» **The problem**:
I'd like every entry transcribed word for word, with no pictures.

Data for the task below:

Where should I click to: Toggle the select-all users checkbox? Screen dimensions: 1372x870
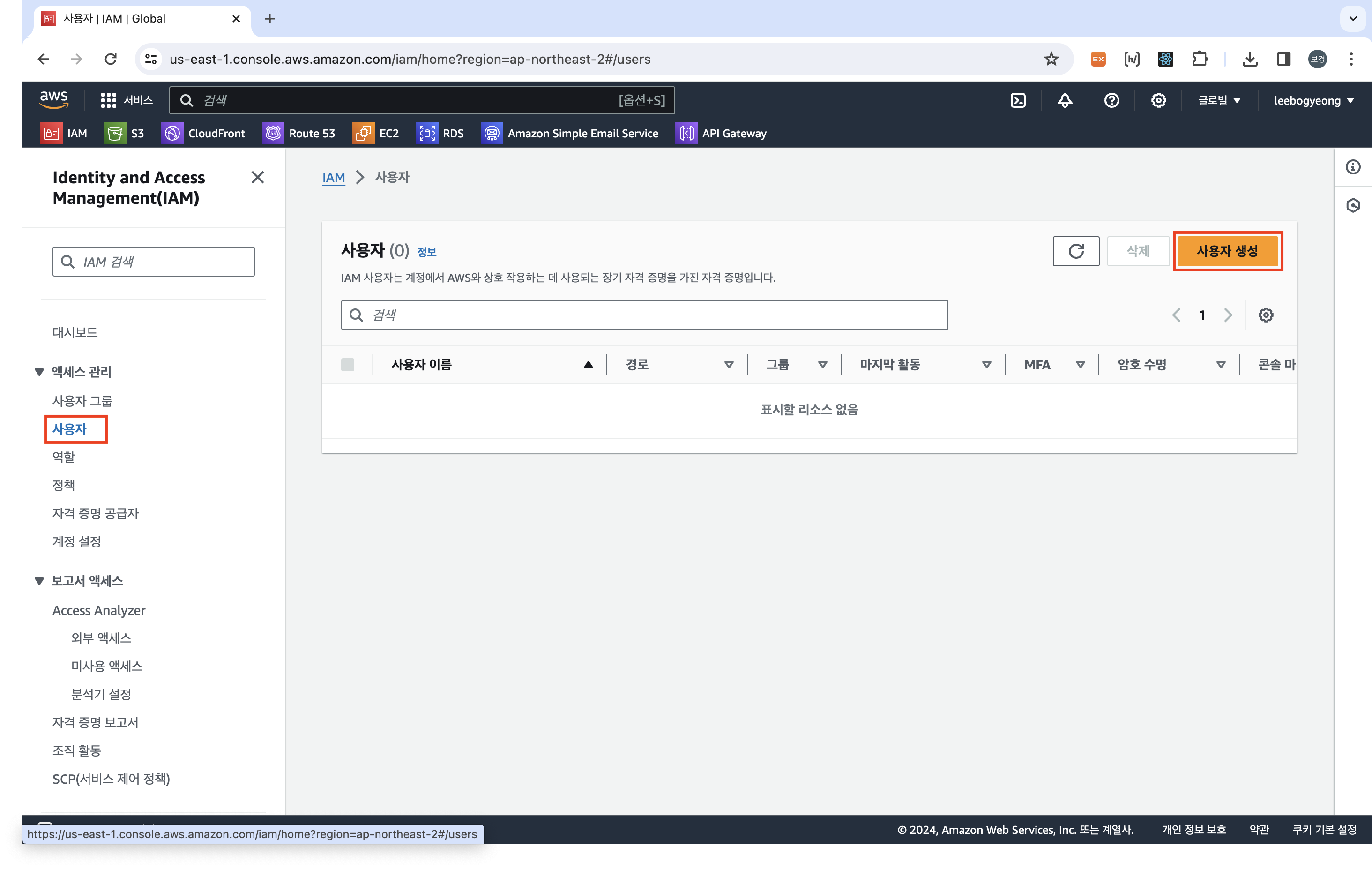[x=348, y=364]
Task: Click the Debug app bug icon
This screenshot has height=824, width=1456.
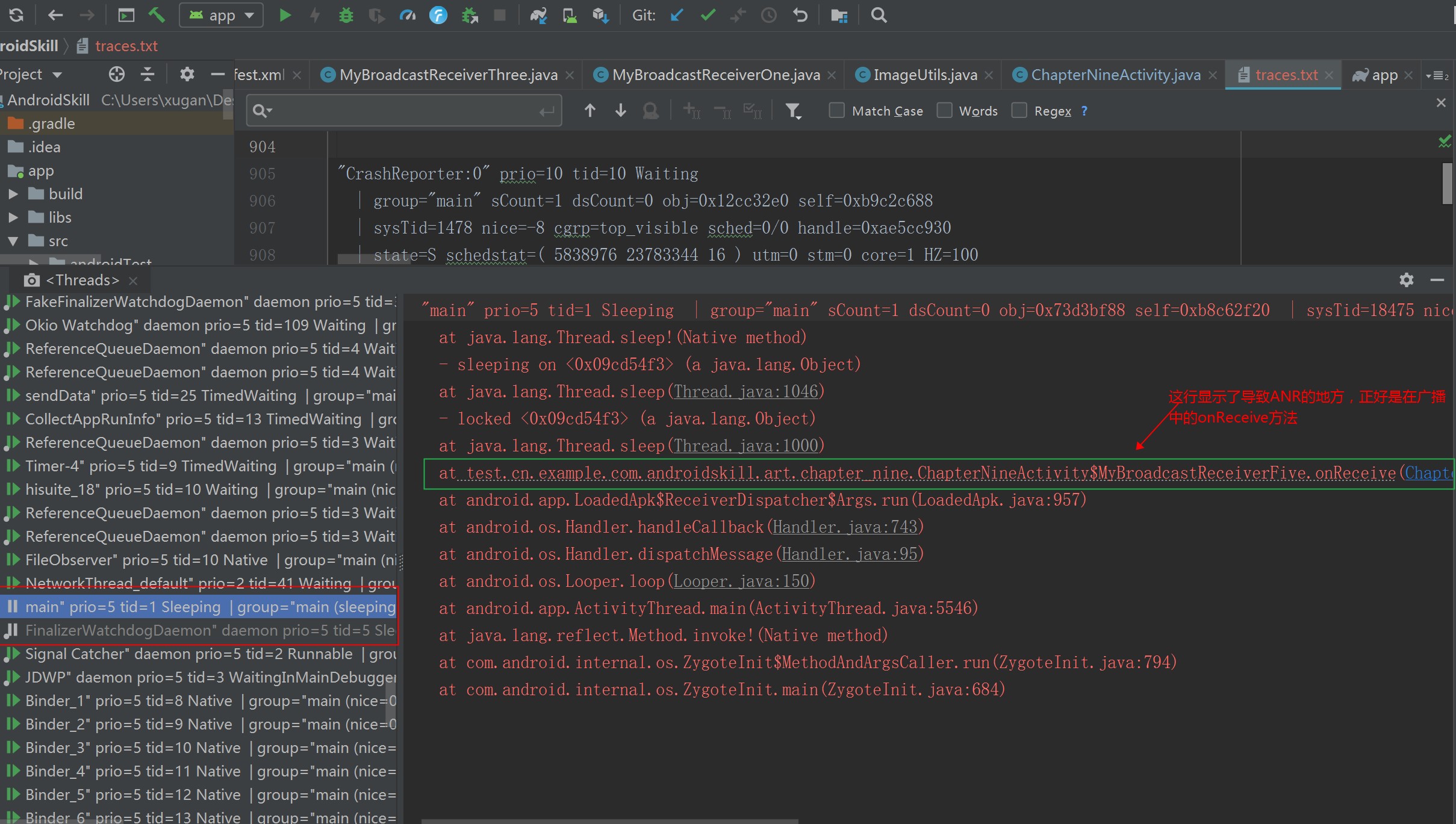Action: click(x=346, y=15)
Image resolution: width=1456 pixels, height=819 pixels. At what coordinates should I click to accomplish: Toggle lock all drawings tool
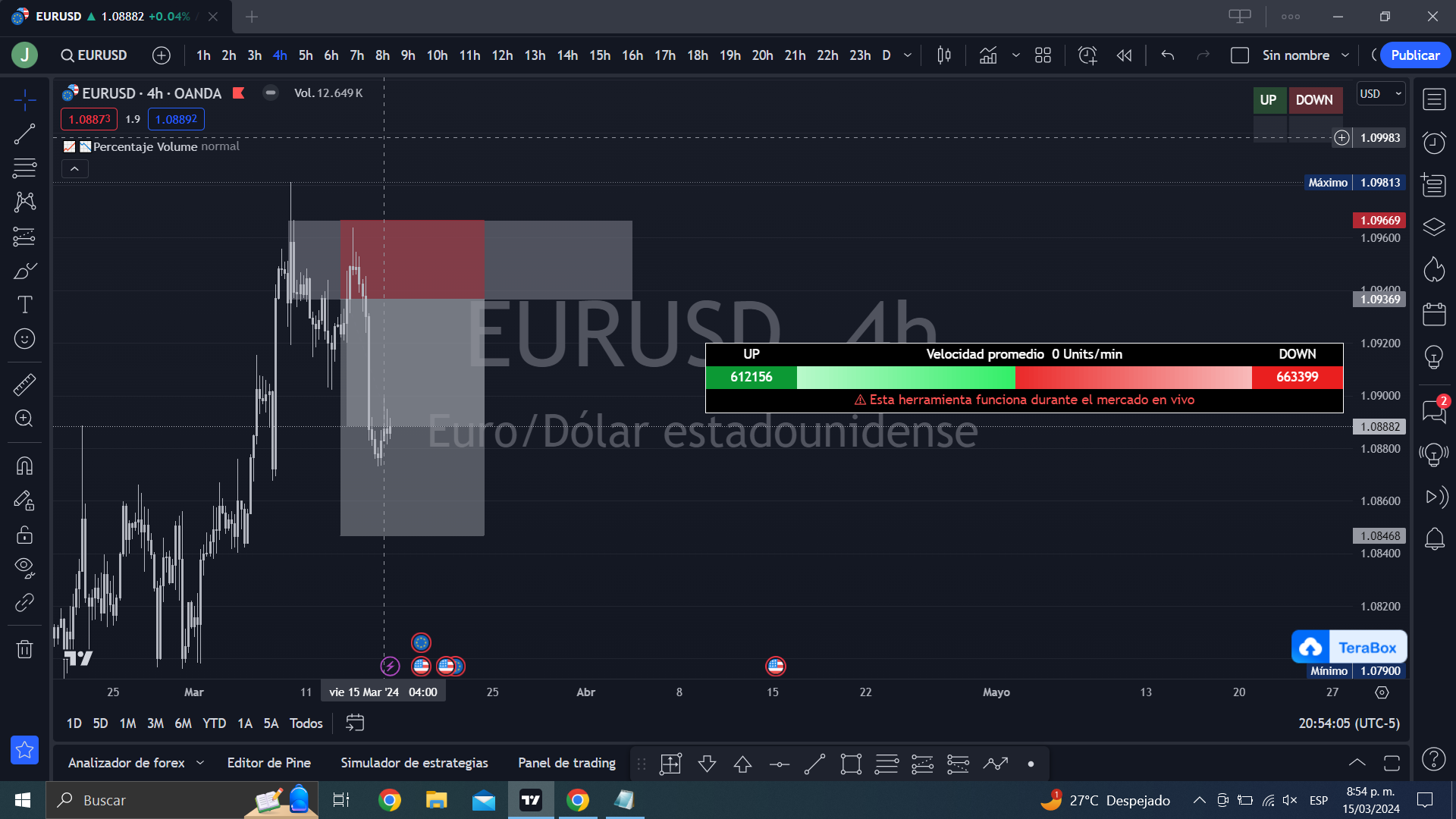point(24,535)
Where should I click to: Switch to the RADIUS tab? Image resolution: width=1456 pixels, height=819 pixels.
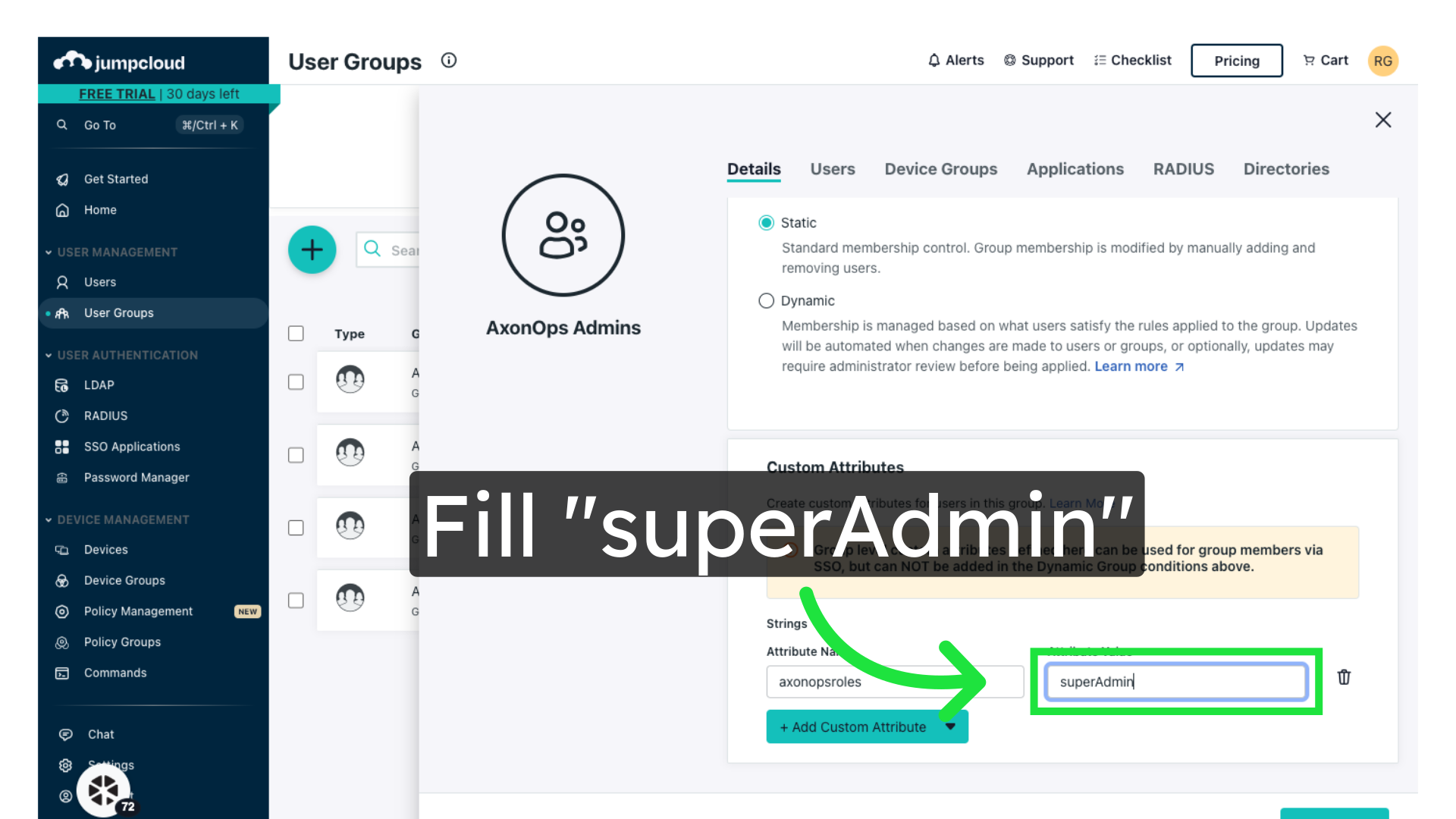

End of Data for the task.

» **Problem solution**:
Where should I click to: Toggle the select-all users checkbox? Screen dimensions: 1372x870
[x=348, y=364]
Task: Click the Debug app bug icon
This screenshot has height=824, width=1456.
Action: click(x=346, y=15)
Image resolution: width=1456 pixels, height=819 pixels. At what coordinates should I click to accomplish: Toggle lock all drawings tool
point(24,535)
Where should I click to: Switch to the RADIUS tab? Image resolution: width=1456 pixels, height=819 pixels.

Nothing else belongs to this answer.